Mehr Demokratie für Europa

16. Mai 2014

20140515_BIGSSSÜber eine kurze Auszeit vom Wahlkampf durfte ich mich gestern freuen, als ich auf Einladung des Wissenschaftsforums der Sozialdemokratie für einige Stunden zu meinen beruflichen Wurzeln in der Politikwissenschaft zurückkehren konnte. Das Forum hatte zu einer sozialwissenschaftlichen Fachdebatte über “Wege zu mehr Demokratie in Europa” mit Dr. Arndt Wonka, Prof. Ulrike Liebert und mir an der Universität Bremen geladen. Erfreulich viele jungen NachwuchswissenschaftlerInnen füllten den Seminarraum der sozialwissenschaftlichen Graduiertenschule BIGSSS (Bremen International Graduate School of Social Sciences) bis auf den letzten Platz. Es folgte eine lehrreiche Debatte über Zustand und Entwicklungsperspektiven der europäischen Demokratie, in der Einigkeit in der Analyse bestand, dass die EU unter einem Demokratiedefizit leidet. Die Vorschläge, dies zu beheben, waren aber verschieden.
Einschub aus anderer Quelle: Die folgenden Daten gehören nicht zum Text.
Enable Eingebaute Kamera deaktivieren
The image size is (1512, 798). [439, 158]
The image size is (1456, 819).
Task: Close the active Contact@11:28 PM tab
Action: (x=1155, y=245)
Das Europäische Parlament erfuhr in der Debatte zunächst die Anerkennung, dass es sich bereits um ein recht starkes Parlament handele. Jedoch fehlen noch immer wichtige demokratische Kontrollrechte wie die Möglichkeit zur Abwahl der Kommission mit absoluter Mehrheit und eine wirkungsvolle Kontrolle der zahlreichen EU-Agenturen, darunter auch die entscheidungsmächtige EZB. In meinem Beitrag habe ich betont, dass sich die Legitimationsprobleme der EU durch die Wirtschaftskrise noch verschärft haben: Von einem griechischen Jugendlichen, der arbeitslos ist und für den wegen der kontraproduktiven Krisenpolitik der Troika auch absehbar kaum Hoffnung auf eine bessere Zukunft besteht, kann kaum erwartet werden, die EU als etwas Förderliches wahrzunehmen. Prof. Liebert kritisierte zurecht, dass die Politik der Troika außerhalb der Verträge und somit weitgehend ohne demokratische Kontrolle stattfinde. Dr. Arndt Wonka bereicherte die Diskussion mit dem Gedanken, dass der Maßstab einer ‘echten’ Demokratie nach dem Prinzip “Eine Person – eine Stimme” für die EU kaum erfüllbar sei. Schließlich würden selbst bei der direkt gewählten Volksvertretung, dem Parlament, die Mitgliedsstaaten unterschiedlich gewichtet, um die immensen Größenunterschiede zwischen ihnen handhabbar zu machen. Aus meiner Perspektive wichtig ist aber auch: Die EU bietet die einmalige Möglichkeit, wieder mehr Demokratie zu erlangen: Globalisierte Märkte haben den Nationalstaaten demokratische Gestaltungsmöglichkeiten entzogen. Eine demokratische EU kann diese für die Menschen zurückgewinnen.

Gleich im Anschluss an die zweistündige Veranstaltung ging es für mich dann wieder zurück in den Wahlkampf: Zur Podiumsdiskussion der Bremer Europa-Union mit den Europawahl-Kandidatinnen und -Kandidaten der Parteien.